From the line below containing "Click blank space right of Name label" to the final line, print each line exactly as written. No pictures belong in the copy.
_ _ _
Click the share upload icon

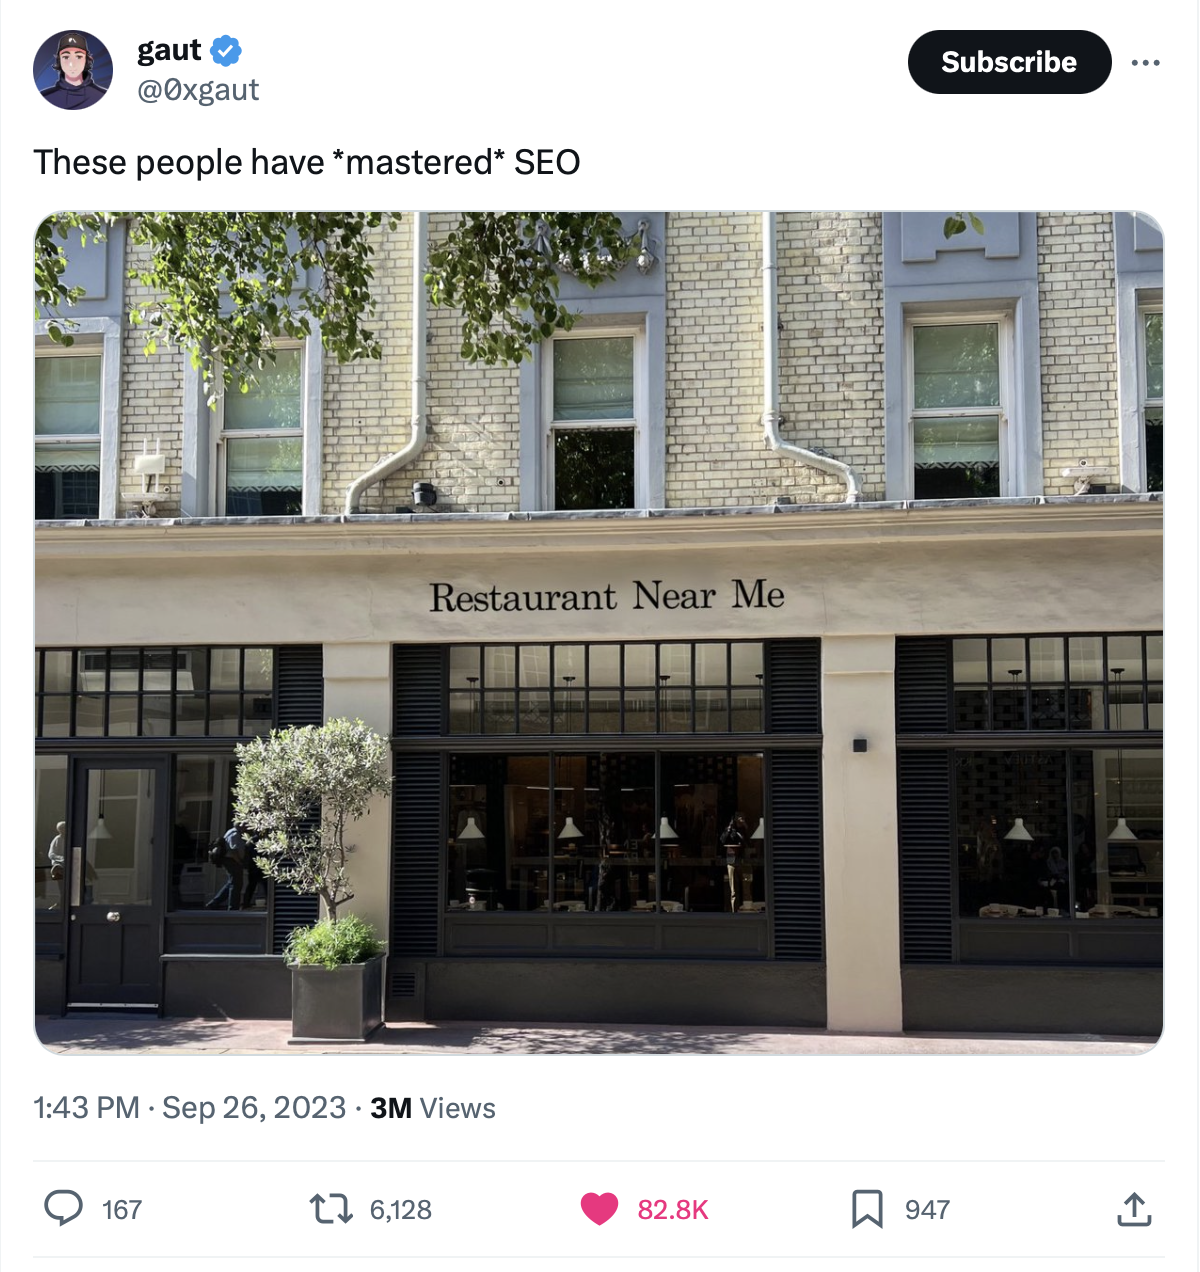pyautogui.click(x=1134, y=1209)
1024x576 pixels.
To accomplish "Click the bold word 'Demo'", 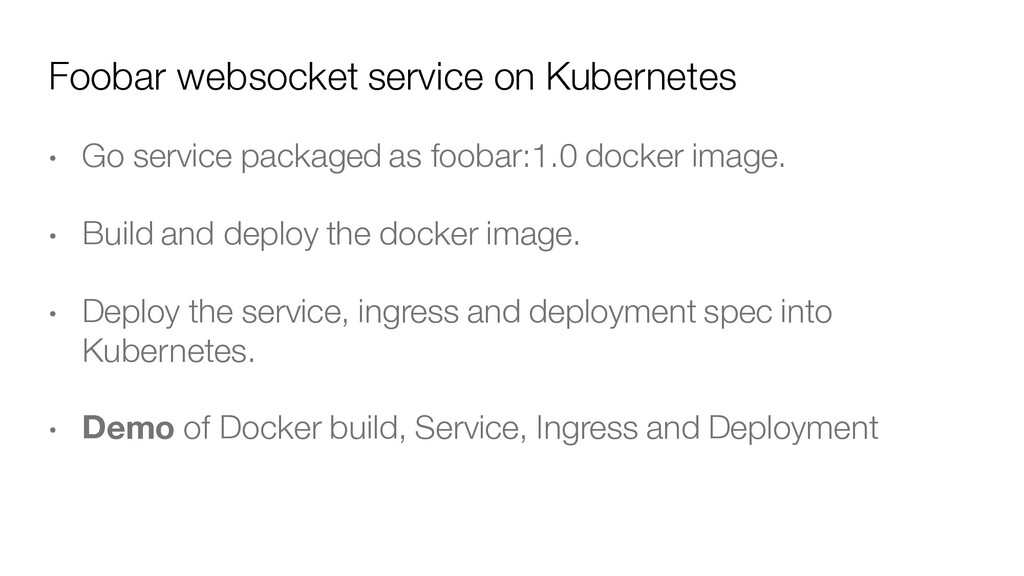I will coord(128,428).
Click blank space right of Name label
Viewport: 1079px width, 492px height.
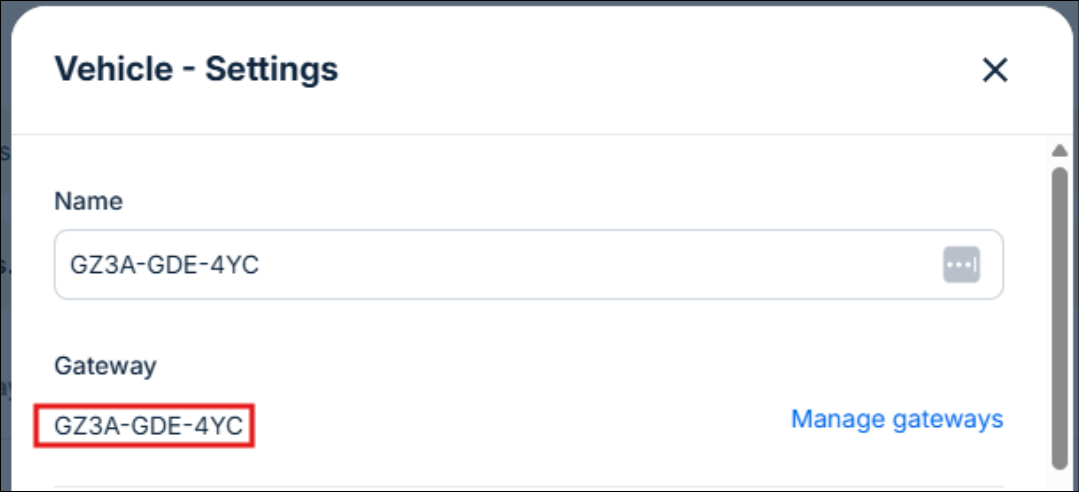(500, 201)
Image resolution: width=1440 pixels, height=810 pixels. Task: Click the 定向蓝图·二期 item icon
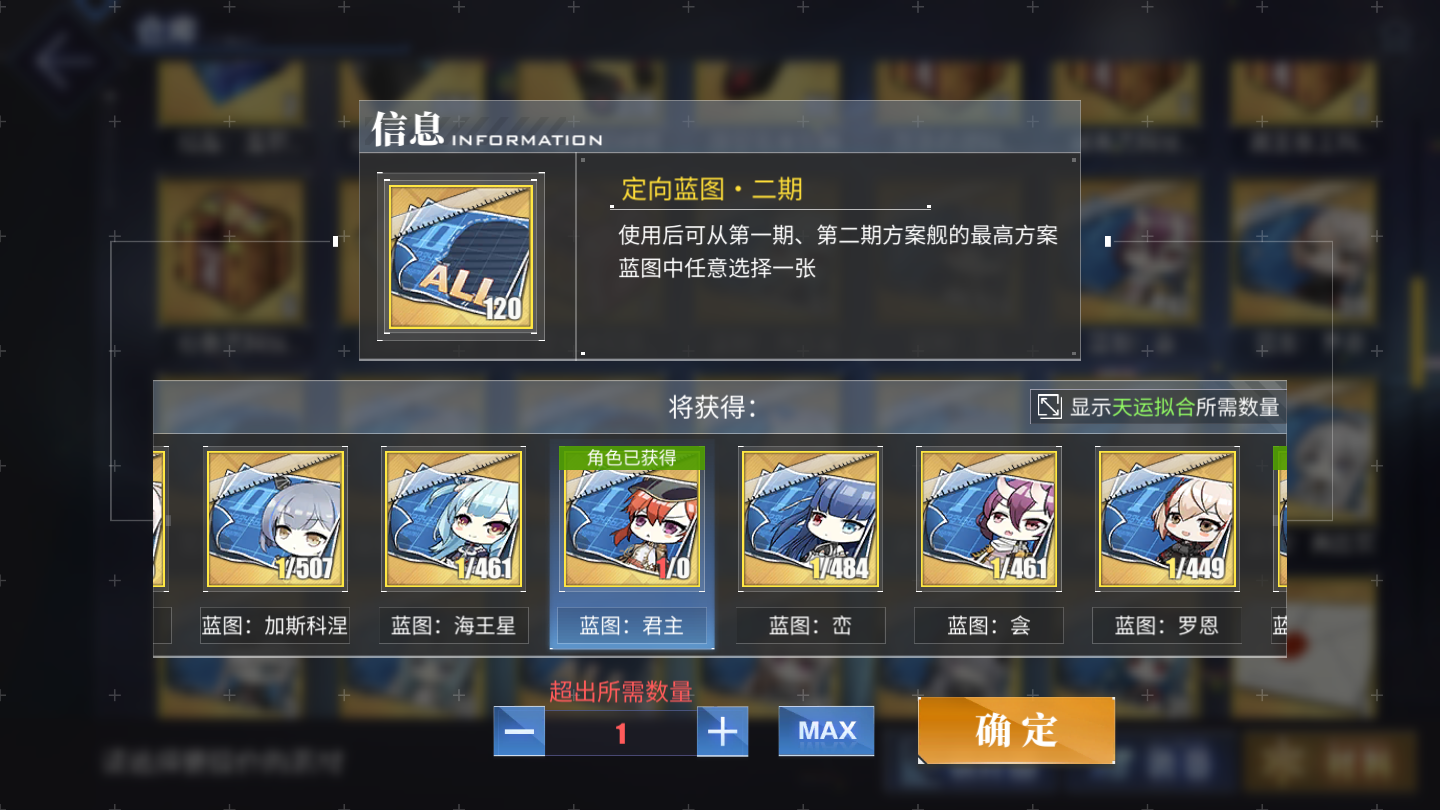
_ _ _
● Task result:
Click blank space right of Name label
Viewport: 1079px width, 492px height.
(500, 201)
Image resolution: width=1440 pixels, height=810 pixels. Task: Click the 定向蓝图·二期 item icon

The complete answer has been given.